[Task statement]
Render the entries from the line containing "The image size is (1389, 868)." through the end as a Markdown table with columns Row and Text, skipping blank lines and leaving out the pictures.

[Provided records]
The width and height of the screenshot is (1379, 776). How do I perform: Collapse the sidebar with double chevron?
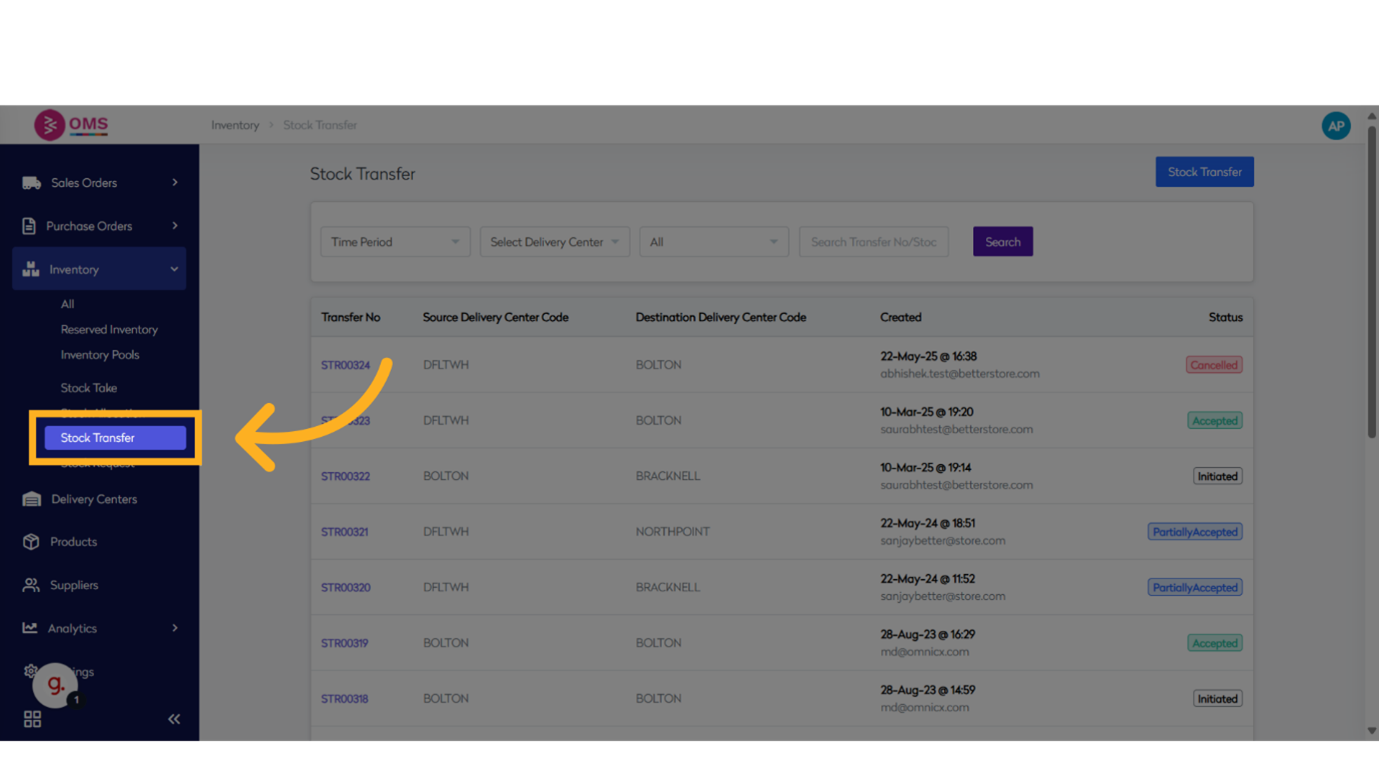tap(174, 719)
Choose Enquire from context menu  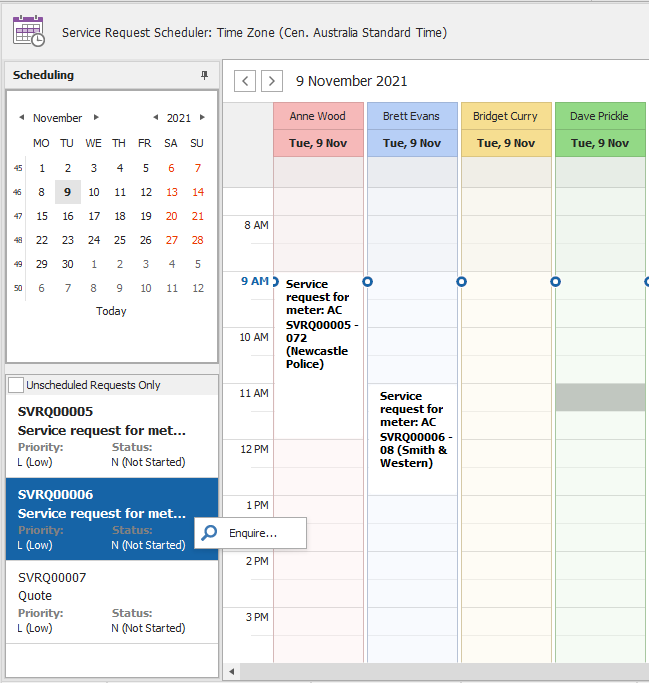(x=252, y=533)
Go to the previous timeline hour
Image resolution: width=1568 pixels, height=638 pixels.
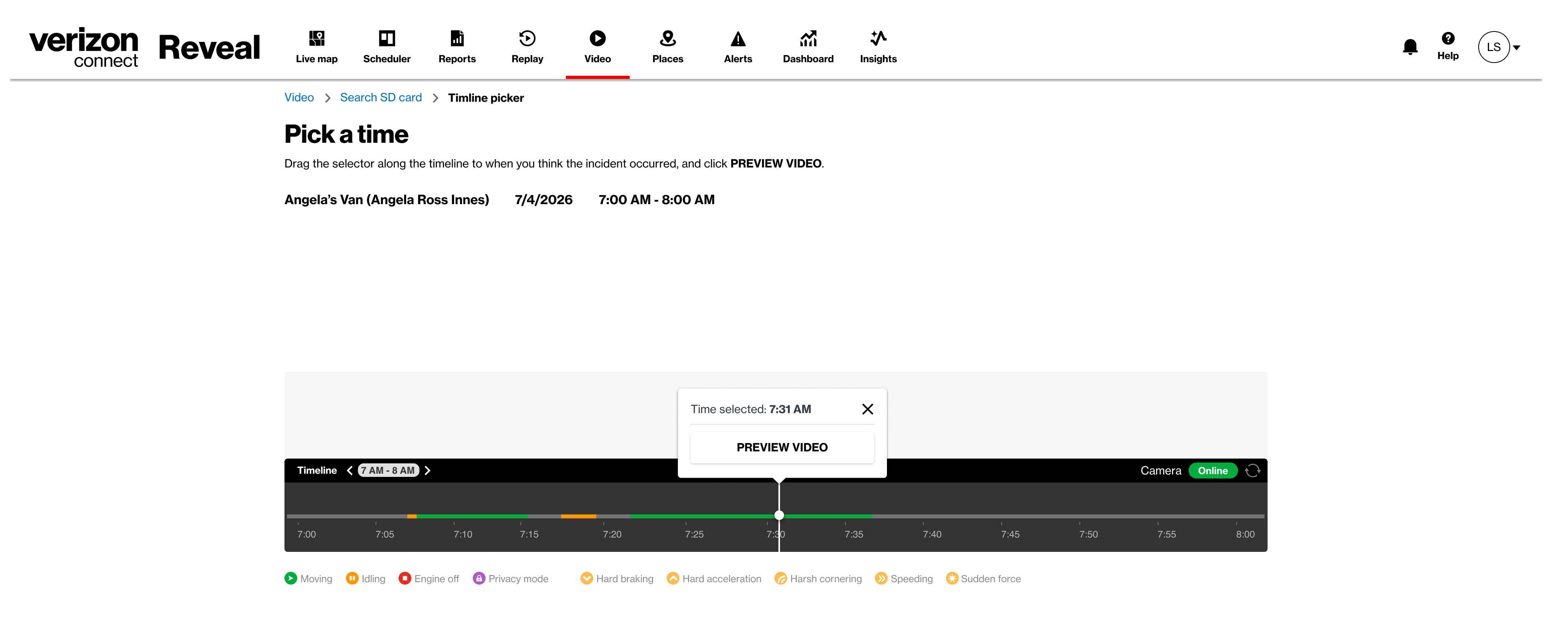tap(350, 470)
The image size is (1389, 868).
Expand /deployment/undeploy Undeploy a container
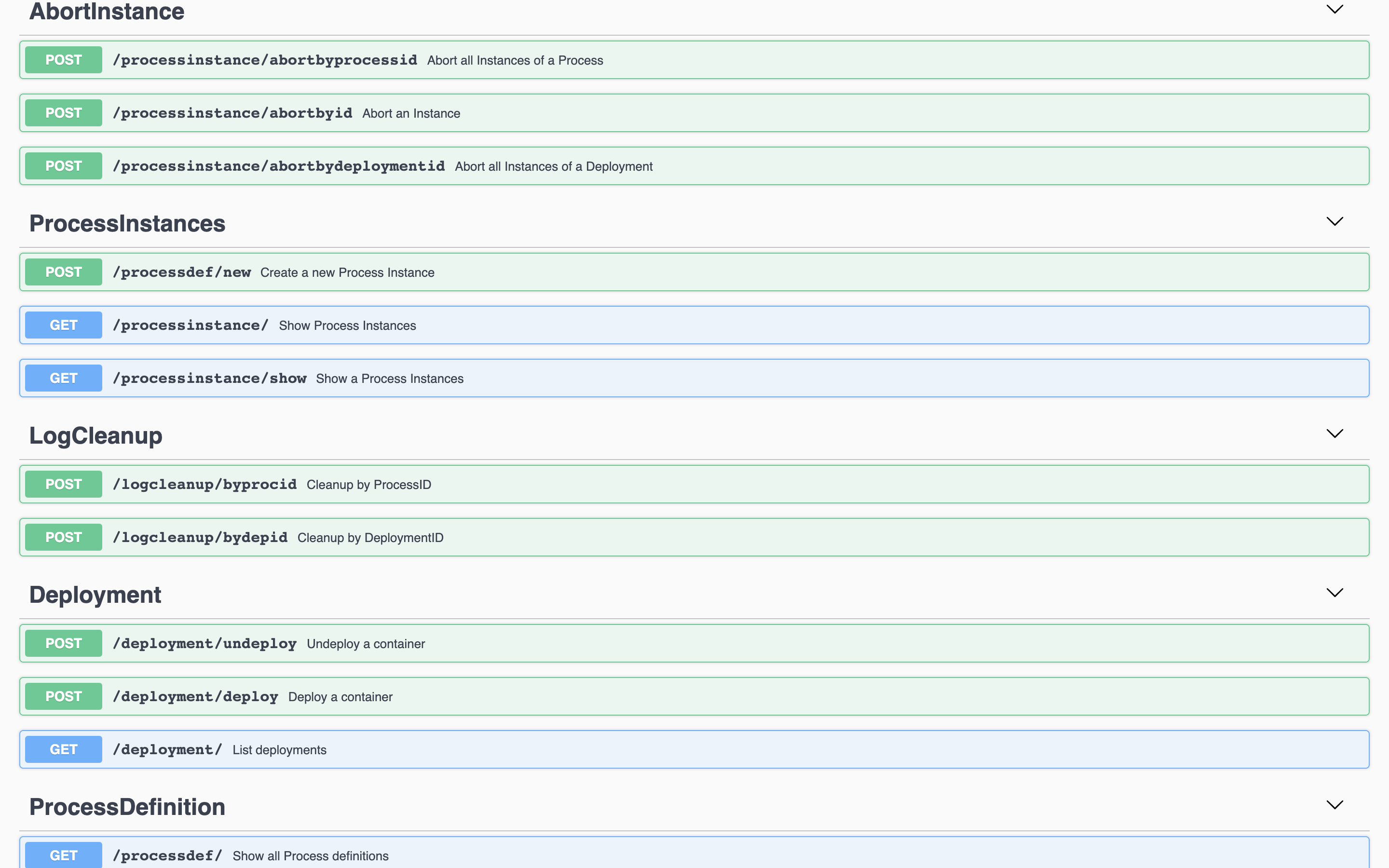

[Finished task]
| Row | Text |
|---|---|
| 1 | The image size is (1389, 868). |
| 2 | Expand /deployment/undeploy Undeploy a container |